Hemos decidido aprender termodinámica de forma fácil.

Hemos planteado la duda de si era posible construir una máquina térmica que fuese capaz de convertir con rendimiento total un flujo de calor en trabajo.

Esta duda estaba volviendo locos a los científicos del momento, que no comprendían por qué estas máquinas se comportaban de una forma y no de otra.

¿Dónde estaba la duda?

Pues la duda estaba en comprender por qué para que haya una transferencia espontánea natural de calor de un sistema termodinámico a otro, el primero tiene que estar a mayor temperatura que el segundo.

¿Por qué no puedo inventarme una máquina térmica que funcione sin combustible?

Yo quiero una super máquina que coja calor de los alrededores, independientemente de su temperatura, y me lo convierta en trabajo.

No se conseguía nunca, y había que buscar un por qué.

La persona que dió el primer empujón al respecto fue el señor Sadi Carnot.

Él imaginaba una propiedad de la materia que fluía como el agua de una altura alta a una más baja.

Como una cascada de agua cayendo pero nunca subiendo.

Para Carnot, el calórico de las cosas era una cosa invisible que iba de las temperaturas altas a las bajas.

Se preguntó si podría idear una máquina que lleve el calórico de temperaturas bajas a temperaturas altas.

En la analogía de un molino, sería una máquina capaz de subir por el segundo lado lo que baja por el primero.

Carnot tenía claro que el límite natural de la máquina más eficiente, sería aquella que pudiese subir tanta agua por un lado como la que cae por el otro lado, sin desperdiciar nada durante el proceso.

Es decir, una máquina térmica que funcionase igual de bien en un sentido que en el otro.

Con esta idea en mente, enunció:

Ninguna máquina o combinación de máquinas puede tener el efecto de hacer correr más calor hacia temperaturas elevadas que hacia temperaturas bajas.

Su obsesión por idear la máquina perfecta, le llevó a idear el conocido Ciclo de Carnot.

Y este, nunca tendría un rendimiento del 100%.

Pero no solo eso, es que cualquier máquina real, por mucho que se hiciera intentando simular al máximo este ciclo, nunca llegaba a alcanzar el mismo rendimiento que en la teoría.

Más tarde, el señor Clausius, basándose en los resultados de Carnot, enunció una cosa tal que así:

Es imposible que una máquina autónoma, sin ayuda de algún agente externo, transfiera calor de un cuerpo a otro más caliente.

Se observó que el concepto de entropía, la relación entre el calor transferido y la temperatura a la que se transfiere, no permanecía constante cuando se hacían máquina térmicas reales, a diferencia de lo que pasaba en el ciclo ideal de Carnot.

Siempre había un aumento de entropía.

¿Qué dice la segunda ley de la termodinámica?

Nos cuenta una cosa aparentemente bastante sencilla:

La entropía del Universo siempre está creciendo.

Para entender esa ensalada de palabras primero hay que entender los ingredientes que la componen.

  • La entropía: Ver artículo: ¿Qué es la entropía?
  • Del Universo: De todo lo que existe.
  • Siempre: Hoy, ayer, mañana, pasado, etcétera.
  • Está creciendo: Después es más grande que ahora.
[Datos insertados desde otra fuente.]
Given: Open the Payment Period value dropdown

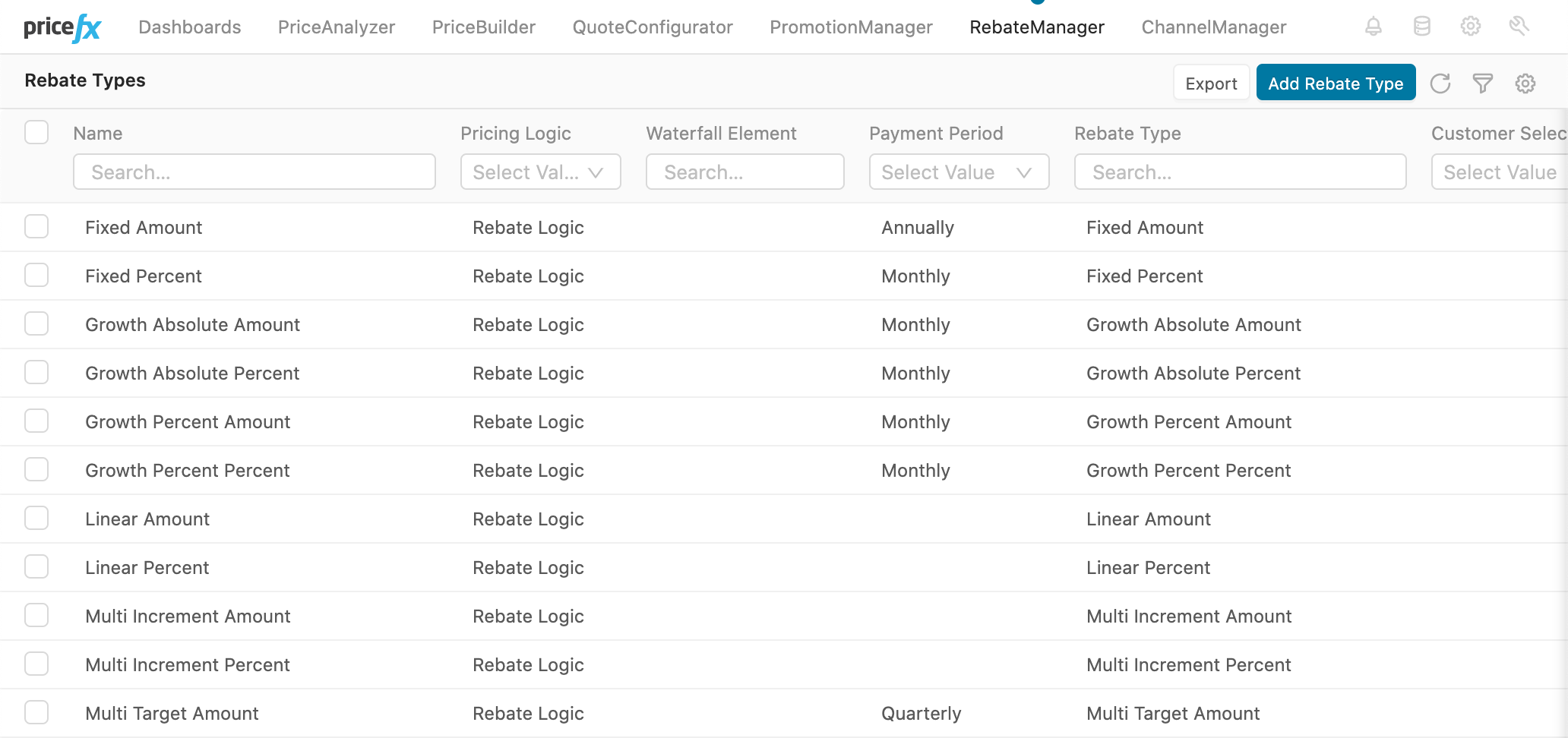Looking at the screenshot, I should click(x=959, y=172).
Y des-después es más grande que después.

Todos los procesos reales irreversibles de la realidad real suceden con un aumento de entropía en el Universo.

Y si no es así, no suceden.

Entropía en estados de equilibrio

Con esto, se aprendió que todo estado de equilibrio de un sistema termodinámico cerrado, lleva asociado el valor máximo de entropía posible para ese estado.

Todos los procesos espontáneos o naturales conducen a un estado más entrópico.

Y cuando se alcanza el estado de equilibro total o estado de entropía máxima, dejan de suceder cosas, hasta que se imponga un nuevo desequilibrio.

Muerte térmica del Universo

Esta es una teoría consecuente al segundo principio.

Afirma que si la entropía del Universo aumenta constantemente tendiendo a un estado de equilibrio, llegará un momento cuando pase un tiempo super mega largo en que se alcance este super estado de equilibrio y el Universo deje de funcionar, porque ya está todo relajado y perfectamente equilibrado.

Pero mientras llega ese día podemos dedicarnos a saltar la comba y comer bocadillos porque no hay que perderse en las ideas.